The secure, open and resilient Internet is a key asset for all citizens, businesses and governments. Trustworthy and reliable services and digital tools are essential elements for economic growth, innovation, development, social cohesion, security, defence and the fight against climate change.
The EU supports a global, open, stable and secure cyberspace, grounded in the rule of law, human rights, fundamental freedoms and democratic values.
Geopolitical competition is threatening the open and secure Internet. State actors, which wish to limit freedoms, and non-state actors, which misuse system vulnerabilities for financial benefit, for information gathering, for disinformation and misinformation purposes, are undermining the long-term integrity of the Internet.
How is the EU responding to this global threat? How the EU is addressing this critical issue through dialogue and partnerships? The EU launched its Global Gateway initiative in 2021 aiming to boost smart, clean and secure infrastructure links in digital, energy, transport, and strengthen health, education and research systems across the world. What is the potential of the Global Gateway to support an open and secure Internet that would be beneficial to all? How does the EEAS approach the issue and promote appropriate tools for an open and secure Internet globally?

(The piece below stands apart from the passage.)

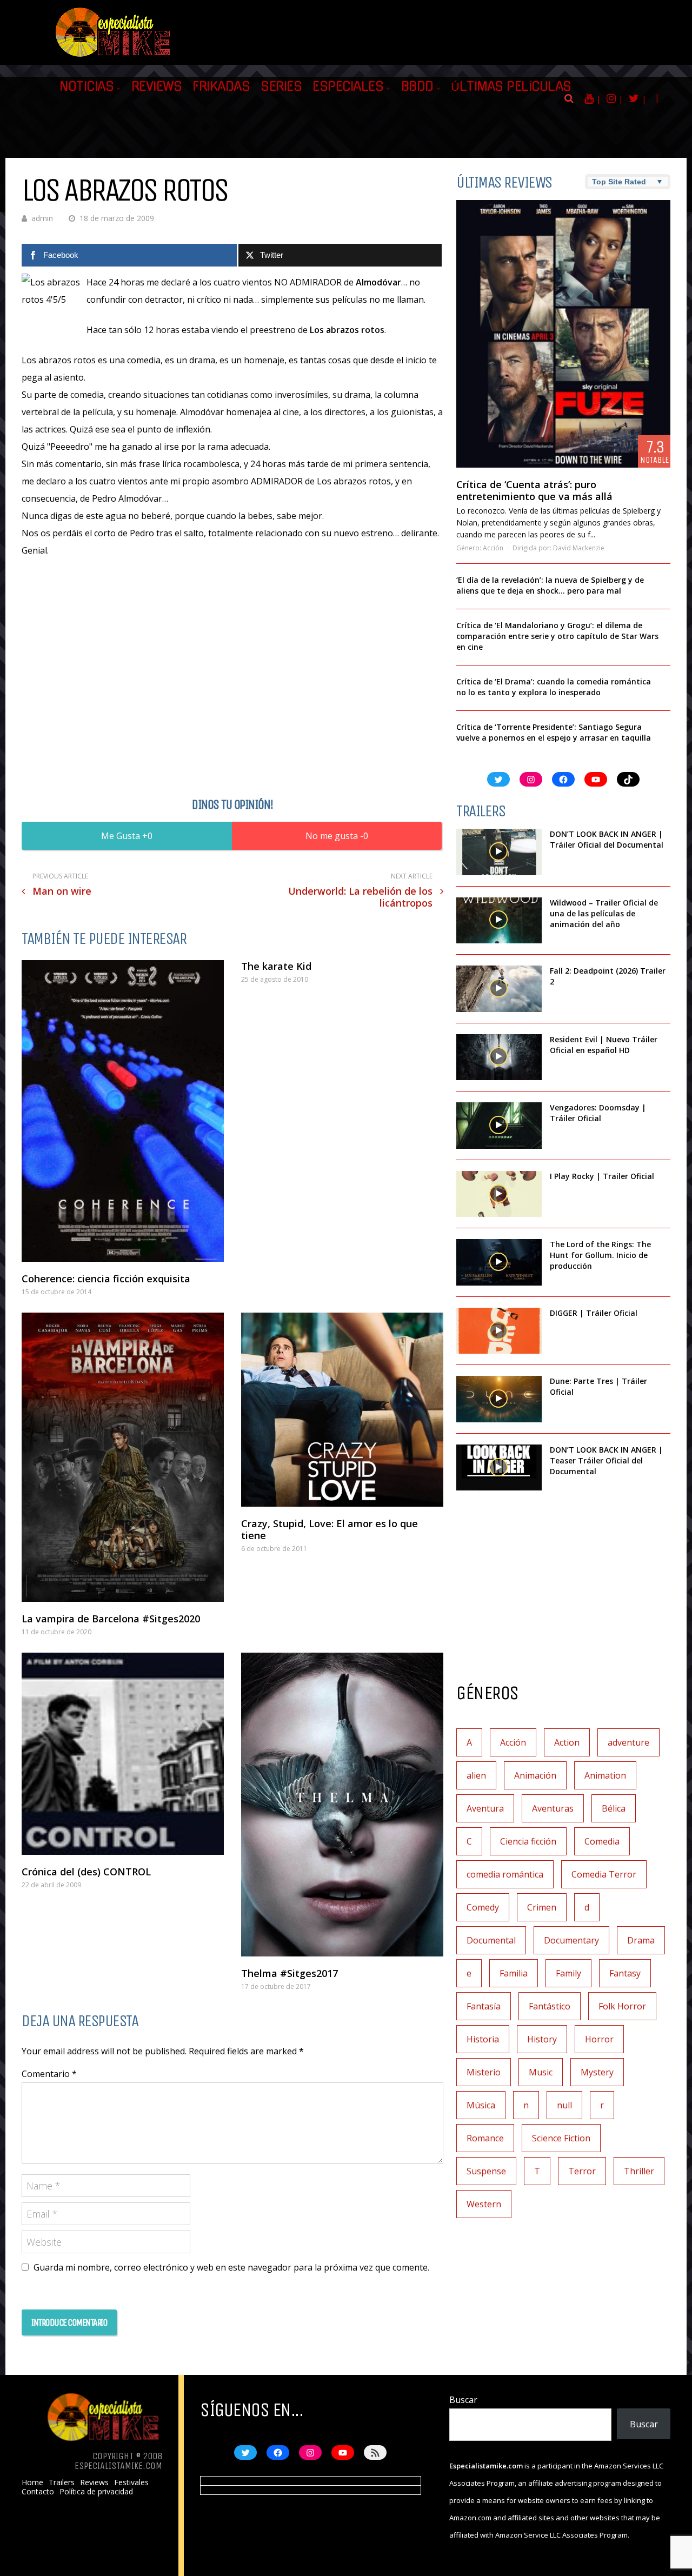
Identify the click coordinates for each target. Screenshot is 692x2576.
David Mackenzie (578, 548)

Panellists noted that cybercrime, disinformation and censorship are major obstacles to a free internet, especially in Africa. Both state and non-state actors weaponise the internet, making it unsafe for users.
The EU can contribute by helping Africa to develop proprietary platforms that respond to African needs. In this context, speakers stated there must be a human-centric, development focused approach to technology that includes cybersecurity education and support for democratic principles. In addition, investment in infrastructure is needed to ensure access for everyone.